Closed aero-girl closed 1 year ago
Hey @aero-girl :wave:! Thank you so much for reporting the issue/feature request :rotating_light:. Someone from SynapseML Team will be looking to triage this issue soon. We appreciate your patience.
I have encountered the same issue when using Databricks Runtime 11.3, but successfully installed when I downgraded to the Databricks Runtime to 10.4 LTS ML.
I have encountered the same issue when using Databricks Runtime 11.3, but successfully installed when I downgraded to the Databricks Runtime to 10.4 LTS ML.
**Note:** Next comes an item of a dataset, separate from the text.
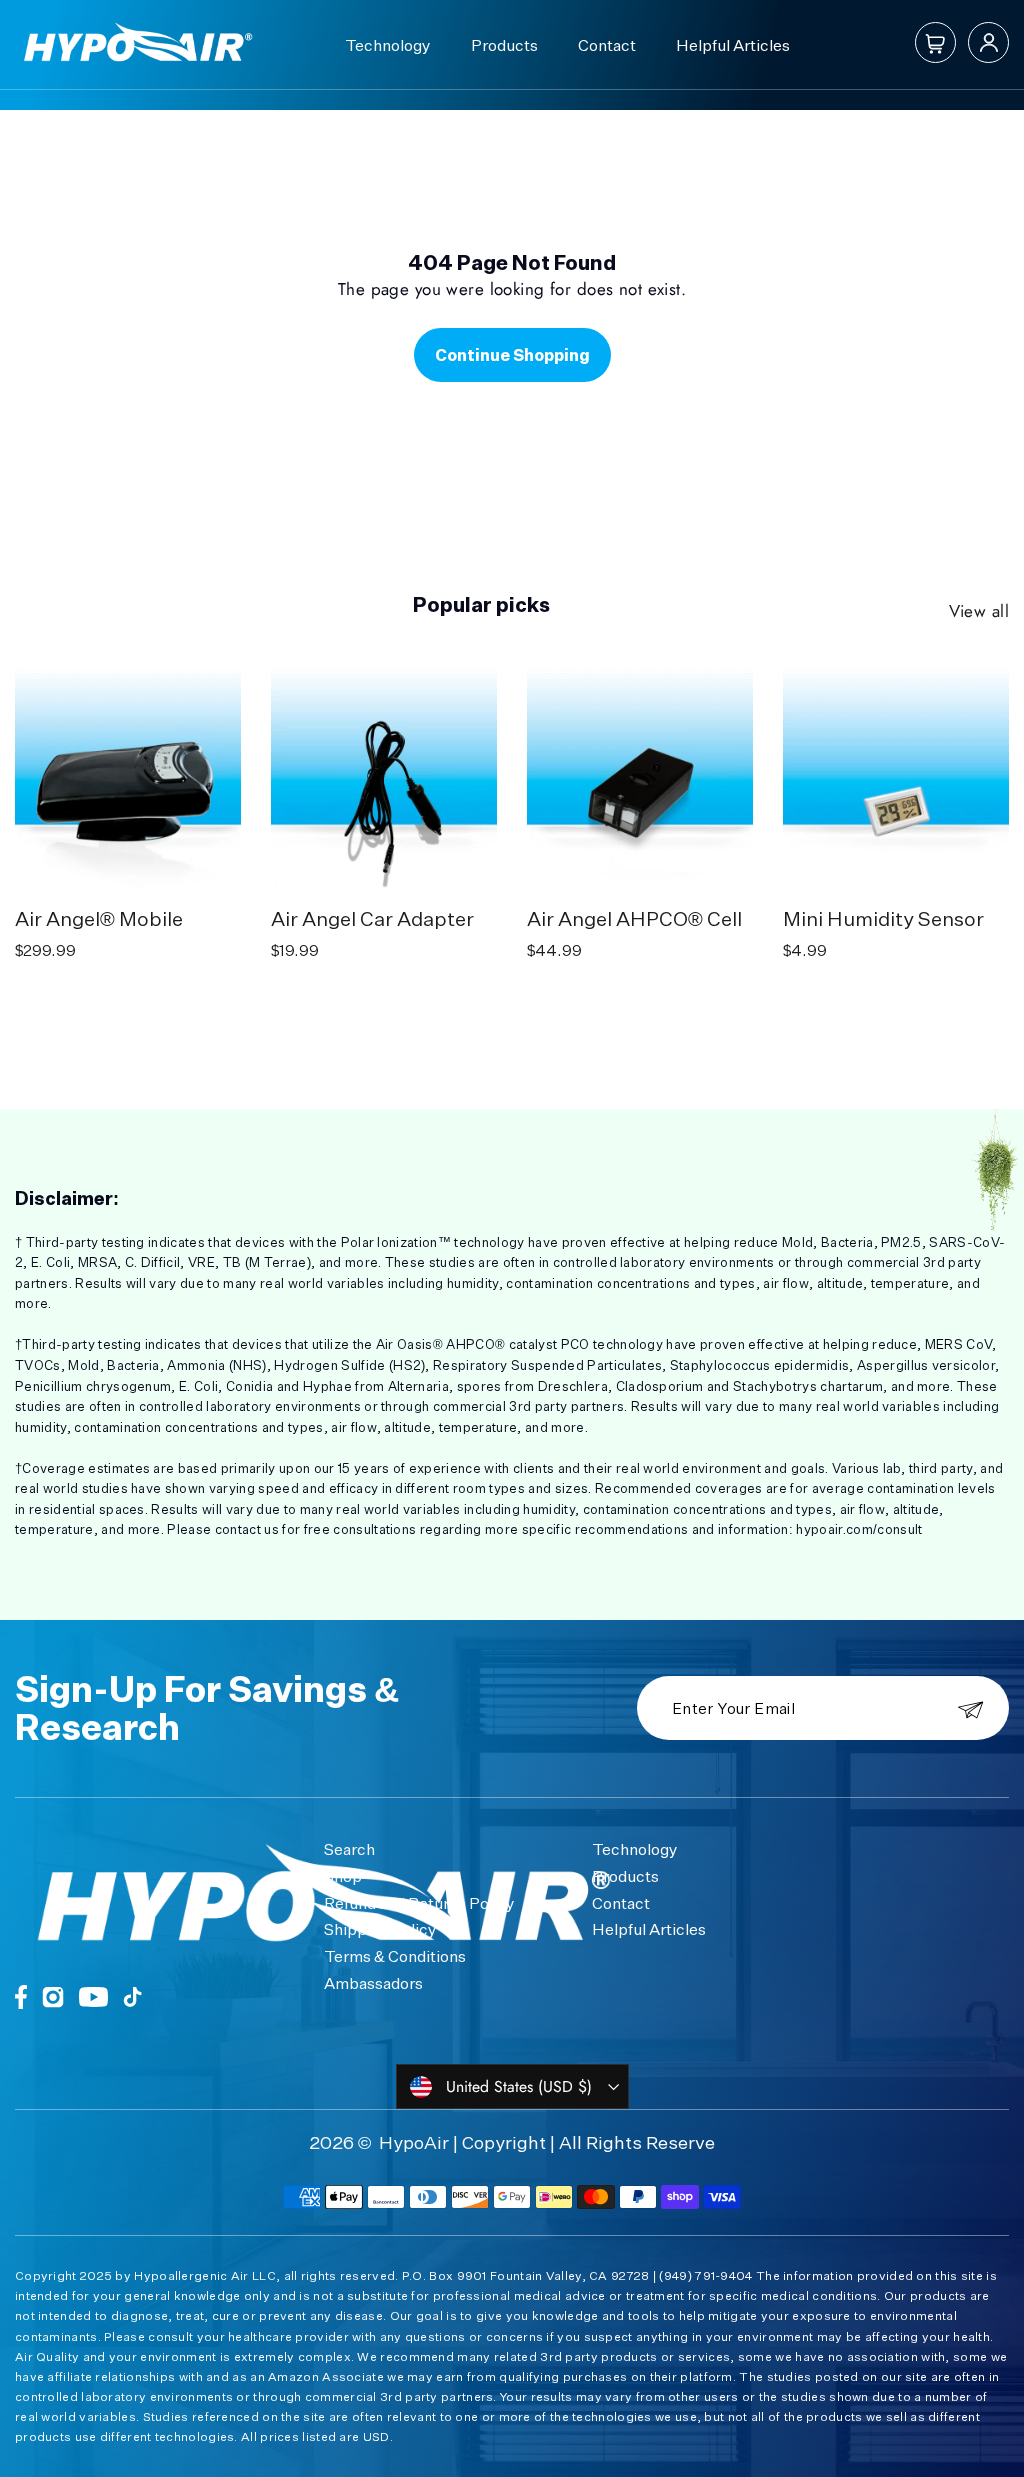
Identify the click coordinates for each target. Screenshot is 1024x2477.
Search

You're right @nakany15 , I downgraded and it worked like a treat! Thank you 👍🏾
I'm seeing this too. I am wondering about this in the SBT build, which asks for the assembly
artifact of onnx-protobuf: https://github.com/microsoft/SynapseML/commit/f2e88fdea7c1010118913eecf0457b5daf881d25#diff-5634c415cd8c8504fdb973a3ed092300b43c4b8fc1e184f7249eb29a55511f91R405
I'm not sure how this is used later: https://github.com/microsoft/SynapseML/commit/f2e88fdea7c1010118913eecf0457b5daf881d25#diff-57f58593df9640766bdcfd4510a6ff307ce2056eb6832a52bc8ebc38d8a078e4R25
.... but it seems to not be looking for the assembly artifact there, but the main JAR (?)
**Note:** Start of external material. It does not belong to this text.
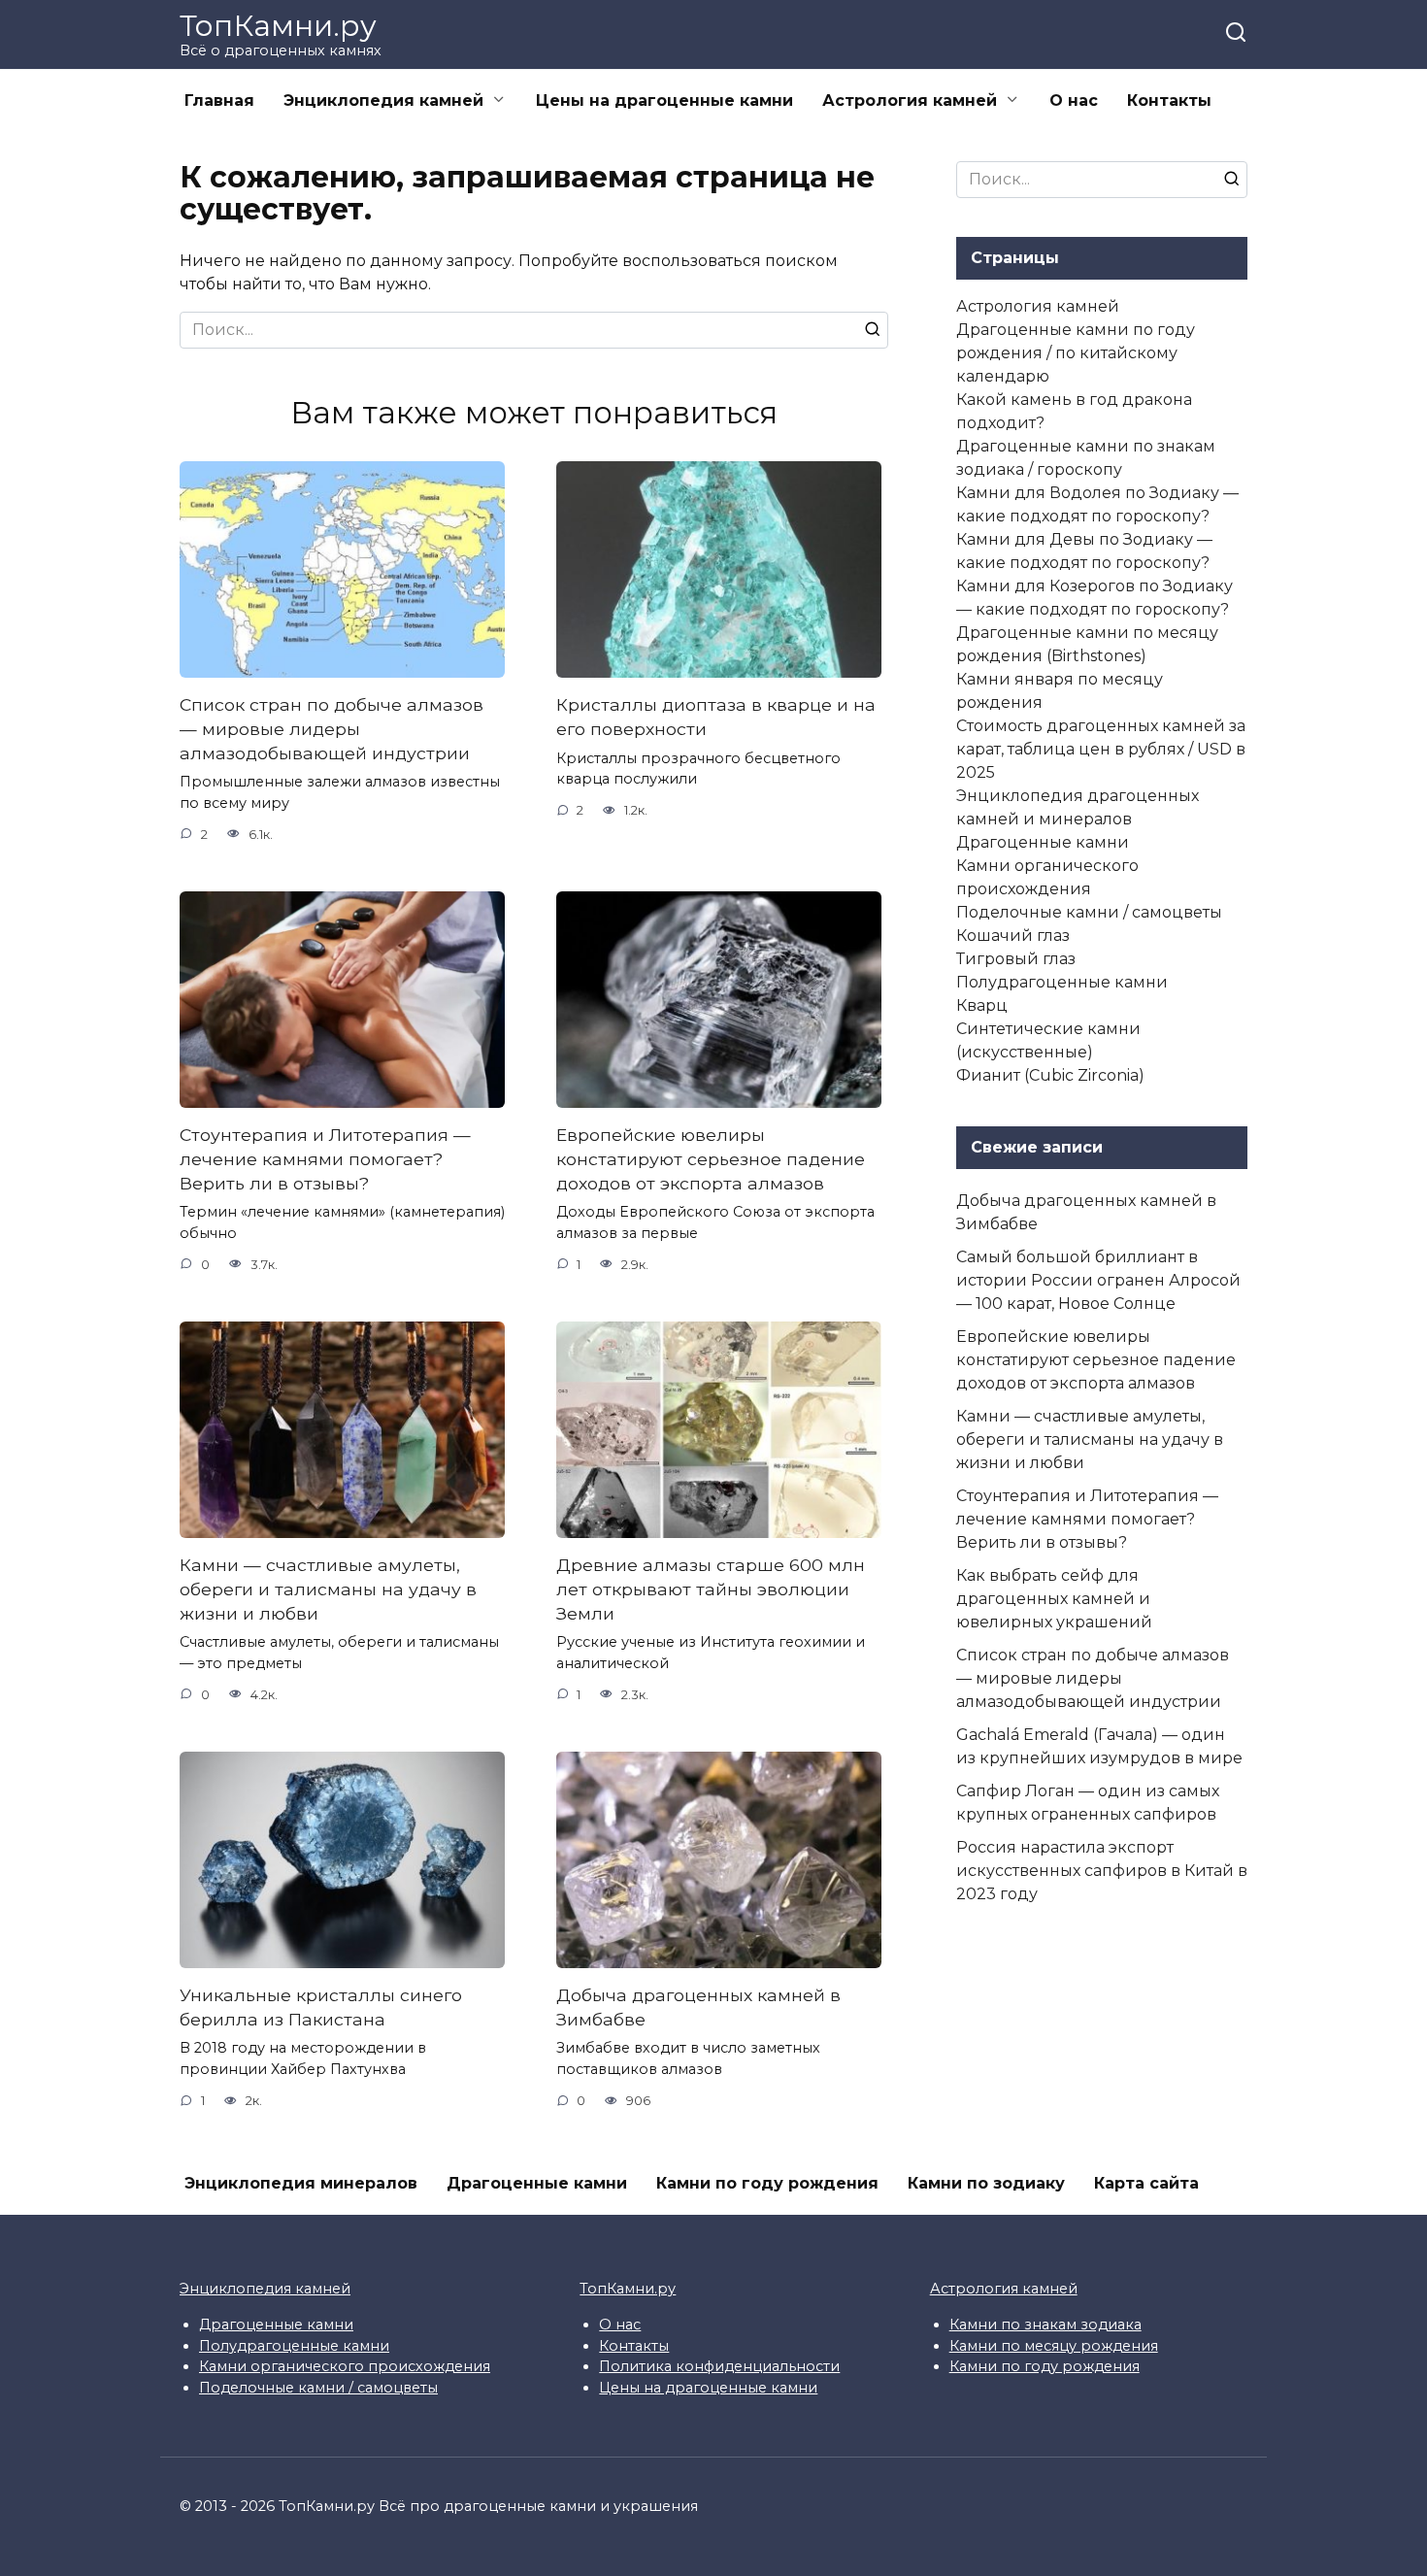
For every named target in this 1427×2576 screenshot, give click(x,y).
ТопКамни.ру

The reason is that the build seems to obtain the assembly artifact of this library fine, but then isn't looking for that later in the install.
We had the same issue starting a few weeks ago, downgrading to DBR 10.4 LTS also worked.
Yeah, I'm not sure why that 'works' other than DBR 10.4 LTS is on Spark 3.2. But the error is about missing com.microsoft.azure_onnx-protobuf_2.12-0.9.1.jar
, not something particularly to do with Spark. My guess is something in DBR 10.4 also manages to pull in this dependency (?) It may be fine with Spark 3.3, just depends on whether the JARs happen to include this too.
DBR just uses Ivy/SBT for dependency resolution, nothing fancy. This could be down to a change in SBT resolution across versions or something. I was pointing out above that the build seems to depend on the -assembly
artifact, but then something references the normal non-assembly artifact. Not sure that is a real issue, but it looked like a potential conflict.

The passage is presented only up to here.